In Finland and Sweden, the energy company Adven has produced dozens of environmentally sustainable solutions based on geothermal energy, or geoenergy, for companies. According to Juhan Aguraiuja, the Head of Baltic Business, studies are being diligently conducted to determine whether the new environmentally sustainable energy type is also suitable for use in shopping and logistics centres, spas and new urban districts in Estonia.
Geothermal energy is generated when solar energy is stored in the ground or as heat radiating from the Earth’s core to the surface. For example, while geothermal heat pumps in Estonia currently use geothermal energy close to the surface, there may be significant potential in obtaining heat energy from hundreds of metres below the surface, which is increasingly used in Finland and Sweden.
Geothermal energy requires large areas for boreholes and a low-temperature heating system in the building. It is therefore potentially most suitable as a local heating or cooling solution for shopping and logistics centres, spas, commercial and residential districts, for instance. Underground boreholes, or energy wells, work like a battery: the heat stored in them in summer can be used for heating in winter.
The energy company Adven has built dozens of solutions using geothermal energy for various commercial buildings and city districts in Finland and Sweden. The company’s largest solution based on the new energy source has been built in the Lippulaiva district developed by Citycon in Espoo, where CO2-free geothermal energy is used for heating and cooling buildings. More than 170 geoenergy wells have been installed at a depth of more than 300 metres beneath the Lippulaiva urban centre.
In addition to environmentally sustainable heating, the new energy solution also provides cooling in summer. “Thanks to geoenergy, bedrock also provides cooling and there is no need for separate electric water cooling machines or roof condensers. We are delighted that Adven can be a trailblazer in geoenergy solutions for large-scale real estate projects and contribute to the fight against climate change,” says Timo Koljonen, Vice President in the field of real estate energy solutions at Adven.
Geothermal energy can also be used in hybrid energy solutions
Energy obtained from the ground can often be combined with, for example, solar energy and waste heat recovery. Adven is using a hybrid energy solution at the S-Group’s logistics centre in Sipoo, which is the largest building in Finland. Almost a third of all food and consumer goods in Finland pass through the centre, and the rooms have a wide range of temperatures between +5, -9 and -40 °C. To ensure that the storage conditions for food and other products meet all the requirements, the centre, which is almost 200,000 square metres in size, requires a lot of heating and cooling.
Adven planned a hybrid energy solution for the logistics centre, combining bioenergy and geothermal energy, cooling and waste heat recovery. A system was designed where geothermal heat from geothermal wells and condensation energy from cooling equipment cover as much of the need for low-temperature thermal energy as possible.
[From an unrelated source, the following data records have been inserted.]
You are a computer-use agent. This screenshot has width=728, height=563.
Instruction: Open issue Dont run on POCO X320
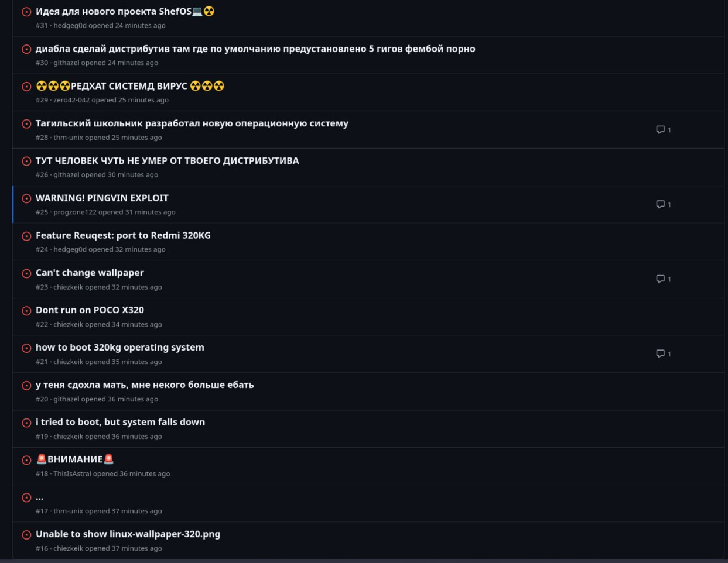(x=90, y=310)
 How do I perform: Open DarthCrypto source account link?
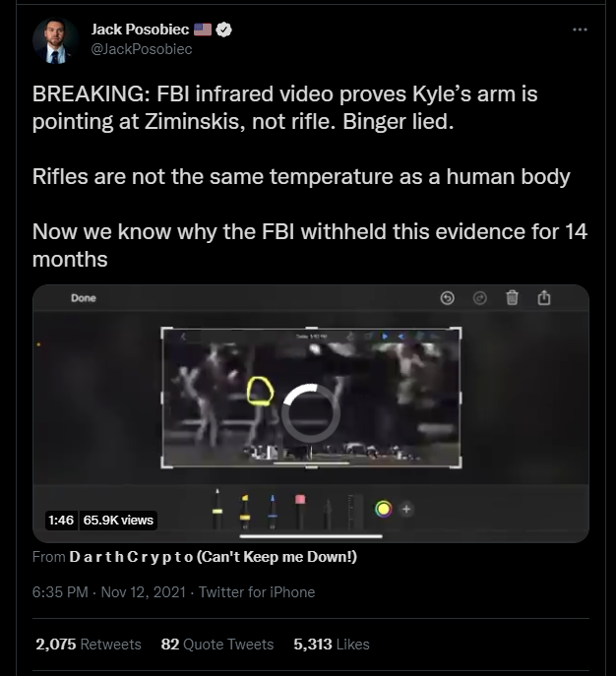(213, 557)
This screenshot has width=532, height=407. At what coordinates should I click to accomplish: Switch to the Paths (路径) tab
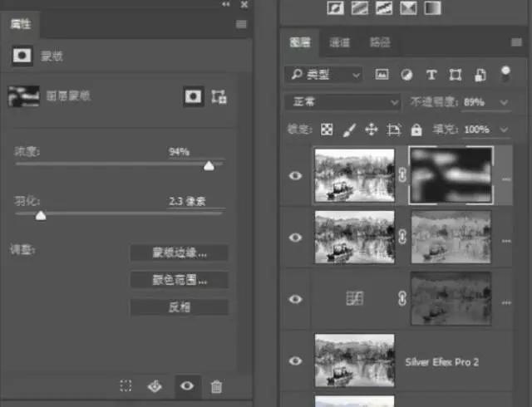(380, 42)
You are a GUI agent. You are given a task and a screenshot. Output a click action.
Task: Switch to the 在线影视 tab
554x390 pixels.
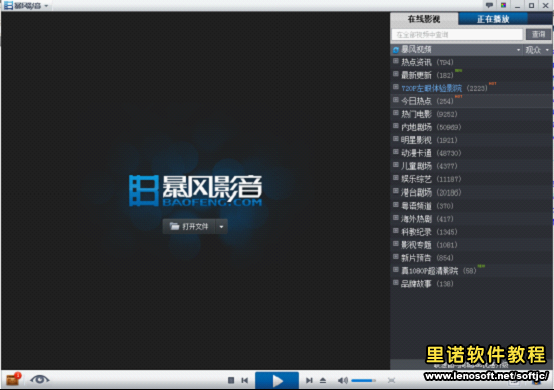coord(424,19)
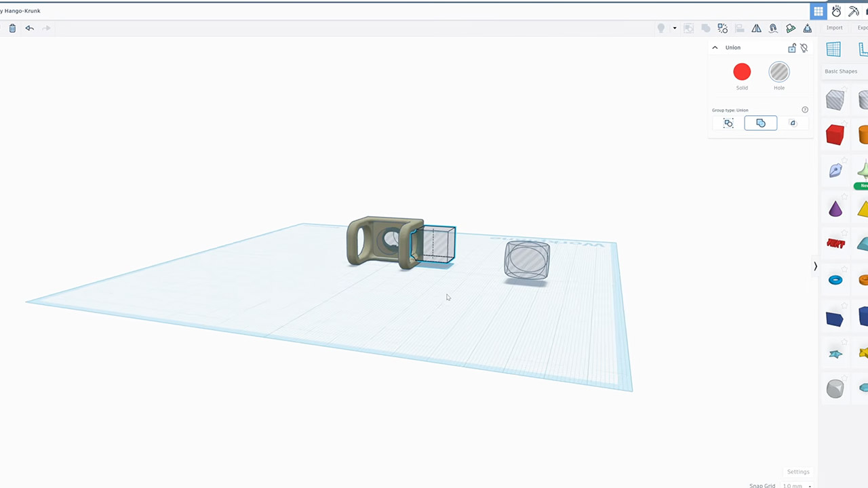
Task: Collapse the Union inspector panel
Action: pyautogui.click(x=715, y=47)
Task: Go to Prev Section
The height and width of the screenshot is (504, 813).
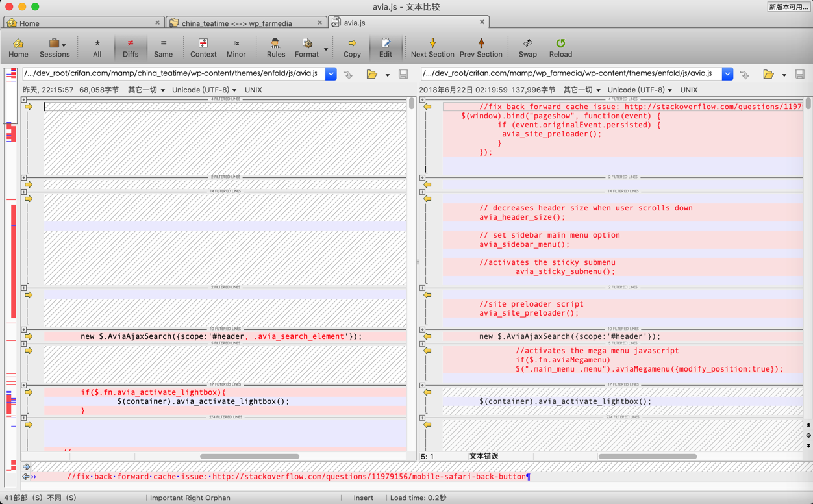Action: [x=481, y=47]
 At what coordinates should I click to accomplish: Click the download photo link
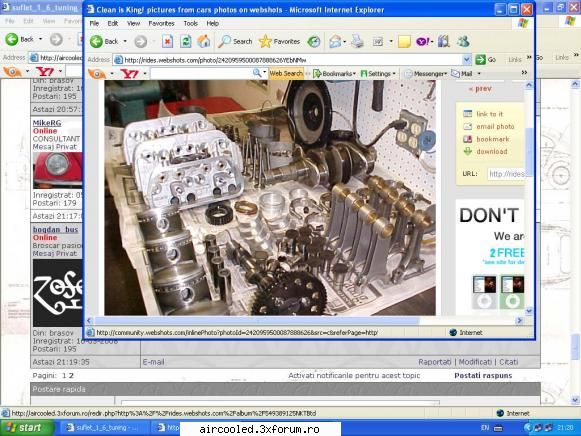(x=492, y=151)
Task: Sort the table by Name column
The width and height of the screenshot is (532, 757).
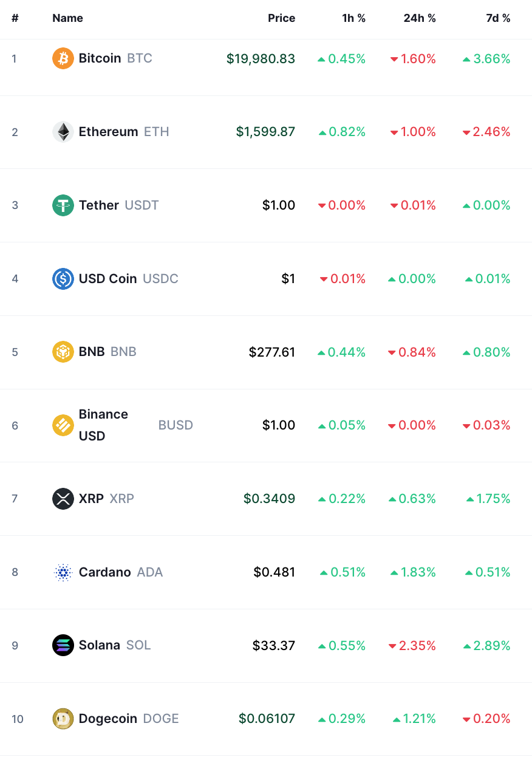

Additional pellet fuel capacity, in turn, provides sufficient energy as the need for heating increases in winter and oil can be used as a back-up fuel in a heating network with a higher temperature. “We combined Adven’s knowledge in the field of cooling and heating with the client’s geothermal wells and, by integrating separate systems, we created a very interesting hybrid solution,” explains Henrik Vasama, Account Manager at Adven.
Geothermal energy also provides heating and cooling for the Skanssi shopping centre located in Turku, Finland, where Adven operates the energy solution. “Heating is an area with a significant climate impact. Switching to geoenergy has reduced our annual CO2 emissions and has also resulted in financial savings,” notes Maarit Hurme, Director of the Skanssi shopping centre, adding that it is important for real estate investors to be able to forecast the expenses of several years, and this is ensured by the price stability of geothermal energy.
Potential of geothermal energy in Estonia should be revealed by 2024 at the latest
In neighbouring Finland, heat can be extracted from rocks at a depth of 200-300 metres, whilst in Estonia you have to drill to a depth of 500-600 metres to reach rocks with reasonable heat storage capacity. The Geological Survey of Estonia is carrying out a thorough study to explore the potential of using geothermal energy in Estonia. The multi-year study will be conducted until the end of 2024 and will involve the construction of the first geothermal energy pilot plants.
“There is potential in Estonia, but we are carrying out tests and analyses concerning the depths and temperatures at which it is possible and effective to capture the energy stored in our ground,” says Juhan Aguraiuja, Business Manager of Adven Baltics. “Then, it will become clear whether we can use reasonably costed geothermal energy in Estonia. At Adven, we are following the developments in research and we certainly wish to offer our customers in Estonia and elsewhere in the Baltics new climate-friendly solutions, using our broad expertise.” According to him, we should have a rather clear picture of the local potential of geothermal energy by next year at the latest.